RECORDED DATA
============================================================

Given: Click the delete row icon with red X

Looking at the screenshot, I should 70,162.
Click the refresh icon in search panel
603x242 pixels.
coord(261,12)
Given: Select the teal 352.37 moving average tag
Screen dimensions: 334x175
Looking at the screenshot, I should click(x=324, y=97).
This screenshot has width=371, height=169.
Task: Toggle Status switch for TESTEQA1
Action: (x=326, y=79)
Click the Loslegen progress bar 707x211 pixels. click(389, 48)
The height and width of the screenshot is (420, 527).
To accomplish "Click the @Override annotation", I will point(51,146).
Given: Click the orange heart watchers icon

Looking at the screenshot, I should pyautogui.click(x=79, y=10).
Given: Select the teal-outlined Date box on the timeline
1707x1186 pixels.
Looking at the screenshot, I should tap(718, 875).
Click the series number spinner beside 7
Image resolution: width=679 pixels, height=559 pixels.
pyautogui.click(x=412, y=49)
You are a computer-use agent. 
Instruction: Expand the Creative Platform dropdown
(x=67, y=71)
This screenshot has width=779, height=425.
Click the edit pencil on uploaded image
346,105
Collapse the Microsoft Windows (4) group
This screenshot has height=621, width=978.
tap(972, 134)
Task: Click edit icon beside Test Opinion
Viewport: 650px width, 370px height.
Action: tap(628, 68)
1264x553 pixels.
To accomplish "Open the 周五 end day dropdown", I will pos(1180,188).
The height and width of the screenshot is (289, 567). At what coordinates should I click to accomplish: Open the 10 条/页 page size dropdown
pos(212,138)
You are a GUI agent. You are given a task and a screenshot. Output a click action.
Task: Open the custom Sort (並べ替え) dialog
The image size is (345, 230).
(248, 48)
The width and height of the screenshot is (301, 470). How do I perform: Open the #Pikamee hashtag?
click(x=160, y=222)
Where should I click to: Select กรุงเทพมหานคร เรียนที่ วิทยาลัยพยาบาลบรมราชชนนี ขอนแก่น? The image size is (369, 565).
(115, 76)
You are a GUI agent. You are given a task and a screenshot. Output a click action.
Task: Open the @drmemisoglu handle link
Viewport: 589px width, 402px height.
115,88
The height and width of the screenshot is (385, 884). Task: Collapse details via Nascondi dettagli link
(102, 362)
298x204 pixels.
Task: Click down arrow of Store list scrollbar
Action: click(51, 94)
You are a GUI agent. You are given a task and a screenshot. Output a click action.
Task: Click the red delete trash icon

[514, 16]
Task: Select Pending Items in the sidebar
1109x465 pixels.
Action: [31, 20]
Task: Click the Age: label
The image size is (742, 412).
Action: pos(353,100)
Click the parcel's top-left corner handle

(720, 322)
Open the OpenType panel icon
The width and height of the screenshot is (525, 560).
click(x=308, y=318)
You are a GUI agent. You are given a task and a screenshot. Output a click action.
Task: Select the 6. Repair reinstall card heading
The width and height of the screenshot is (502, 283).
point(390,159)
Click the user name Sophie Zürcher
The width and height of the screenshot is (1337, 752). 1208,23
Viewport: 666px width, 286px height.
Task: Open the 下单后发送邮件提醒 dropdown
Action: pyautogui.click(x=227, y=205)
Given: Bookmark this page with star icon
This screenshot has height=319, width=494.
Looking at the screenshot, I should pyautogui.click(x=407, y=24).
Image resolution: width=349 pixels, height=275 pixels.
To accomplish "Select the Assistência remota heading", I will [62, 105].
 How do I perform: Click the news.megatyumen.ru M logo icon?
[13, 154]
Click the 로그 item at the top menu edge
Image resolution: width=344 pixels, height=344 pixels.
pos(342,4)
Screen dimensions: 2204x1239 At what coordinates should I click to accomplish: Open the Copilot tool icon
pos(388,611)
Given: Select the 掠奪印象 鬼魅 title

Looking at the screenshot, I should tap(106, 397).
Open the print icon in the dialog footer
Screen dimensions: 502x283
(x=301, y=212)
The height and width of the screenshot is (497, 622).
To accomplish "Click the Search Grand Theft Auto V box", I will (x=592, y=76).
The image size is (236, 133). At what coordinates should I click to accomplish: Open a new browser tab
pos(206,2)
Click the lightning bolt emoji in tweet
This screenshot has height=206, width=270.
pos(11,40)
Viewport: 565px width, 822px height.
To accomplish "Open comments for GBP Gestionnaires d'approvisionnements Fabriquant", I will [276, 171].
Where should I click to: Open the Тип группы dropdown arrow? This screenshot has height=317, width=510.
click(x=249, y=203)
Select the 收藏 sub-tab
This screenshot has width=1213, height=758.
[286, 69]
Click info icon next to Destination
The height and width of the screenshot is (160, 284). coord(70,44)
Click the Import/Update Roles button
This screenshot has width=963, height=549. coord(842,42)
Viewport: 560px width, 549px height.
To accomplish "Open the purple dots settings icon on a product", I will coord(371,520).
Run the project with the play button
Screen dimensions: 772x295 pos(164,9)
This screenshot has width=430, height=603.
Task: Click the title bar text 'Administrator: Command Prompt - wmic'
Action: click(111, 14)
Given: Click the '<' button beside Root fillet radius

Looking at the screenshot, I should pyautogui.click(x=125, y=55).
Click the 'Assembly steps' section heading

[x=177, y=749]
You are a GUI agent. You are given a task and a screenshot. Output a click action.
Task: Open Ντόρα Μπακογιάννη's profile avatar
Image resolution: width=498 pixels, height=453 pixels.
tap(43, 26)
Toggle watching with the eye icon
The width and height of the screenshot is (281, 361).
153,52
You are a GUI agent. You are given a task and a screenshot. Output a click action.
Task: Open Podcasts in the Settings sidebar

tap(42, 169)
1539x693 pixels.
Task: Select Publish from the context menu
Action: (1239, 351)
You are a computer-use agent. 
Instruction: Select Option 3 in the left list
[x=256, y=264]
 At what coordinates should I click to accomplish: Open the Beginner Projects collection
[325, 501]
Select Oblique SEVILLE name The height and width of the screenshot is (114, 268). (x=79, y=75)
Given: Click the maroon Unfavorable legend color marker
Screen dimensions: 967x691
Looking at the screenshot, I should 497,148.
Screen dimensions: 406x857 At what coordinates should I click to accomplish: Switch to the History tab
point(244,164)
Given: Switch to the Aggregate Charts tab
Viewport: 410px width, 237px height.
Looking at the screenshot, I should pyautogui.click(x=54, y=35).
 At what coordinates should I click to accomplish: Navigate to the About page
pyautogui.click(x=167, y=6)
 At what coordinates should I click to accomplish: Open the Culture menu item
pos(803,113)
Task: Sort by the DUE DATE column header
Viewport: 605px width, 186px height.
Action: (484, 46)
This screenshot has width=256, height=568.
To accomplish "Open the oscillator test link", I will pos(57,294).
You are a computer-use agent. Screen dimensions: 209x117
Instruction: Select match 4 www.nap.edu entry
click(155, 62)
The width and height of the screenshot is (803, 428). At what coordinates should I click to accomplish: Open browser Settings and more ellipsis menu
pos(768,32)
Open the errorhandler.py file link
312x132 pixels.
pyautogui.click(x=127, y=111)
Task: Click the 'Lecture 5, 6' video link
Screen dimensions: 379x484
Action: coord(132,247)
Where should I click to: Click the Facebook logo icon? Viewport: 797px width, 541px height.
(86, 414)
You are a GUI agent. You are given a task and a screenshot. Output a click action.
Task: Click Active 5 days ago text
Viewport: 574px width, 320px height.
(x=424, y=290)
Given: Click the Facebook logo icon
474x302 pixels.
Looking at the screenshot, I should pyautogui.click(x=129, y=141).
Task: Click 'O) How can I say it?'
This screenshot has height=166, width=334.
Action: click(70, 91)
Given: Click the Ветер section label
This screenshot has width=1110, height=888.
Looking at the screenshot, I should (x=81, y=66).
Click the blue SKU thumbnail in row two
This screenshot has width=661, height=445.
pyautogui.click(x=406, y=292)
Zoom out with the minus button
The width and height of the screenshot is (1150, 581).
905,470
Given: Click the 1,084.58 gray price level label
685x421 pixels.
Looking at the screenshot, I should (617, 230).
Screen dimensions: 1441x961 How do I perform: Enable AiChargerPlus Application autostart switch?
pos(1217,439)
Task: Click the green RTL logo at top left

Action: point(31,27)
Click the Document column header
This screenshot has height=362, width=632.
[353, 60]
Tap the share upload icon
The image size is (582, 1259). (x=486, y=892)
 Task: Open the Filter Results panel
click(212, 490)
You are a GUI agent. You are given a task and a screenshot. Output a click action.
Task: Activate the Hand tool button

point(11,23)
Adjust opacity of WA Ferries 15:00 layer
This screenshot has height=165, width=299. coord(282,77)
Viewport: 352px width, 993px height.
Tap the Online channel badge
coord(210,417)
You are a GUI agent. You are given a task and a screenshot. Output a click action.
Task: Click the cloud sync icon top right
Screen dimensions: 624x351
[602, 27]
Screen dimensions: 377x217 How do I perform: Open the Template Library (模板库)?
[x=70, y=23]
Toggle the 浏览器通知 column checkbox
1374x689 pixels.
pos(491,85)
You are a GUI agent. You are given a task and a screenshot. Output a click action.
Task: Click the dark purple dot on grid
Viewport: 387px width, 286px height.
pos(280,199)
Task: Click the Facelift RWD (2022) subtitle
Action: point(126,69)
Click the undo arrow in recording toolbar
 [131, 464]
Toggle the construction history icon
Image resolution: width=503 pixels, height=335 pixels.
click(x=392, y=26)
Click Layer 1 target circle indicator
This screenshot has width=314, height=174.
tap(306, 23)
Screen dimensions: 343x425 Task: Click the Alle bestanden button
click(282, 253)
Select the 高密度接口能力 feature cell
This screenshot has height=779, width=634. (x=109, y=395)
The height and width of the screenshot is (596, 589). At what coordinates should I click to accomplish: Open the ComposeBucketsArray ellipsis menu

============================================================

WHAT THE TASK ASKS
Determine how many lines above contain the string "purple". Give only that number.

TASK OUTPUT
2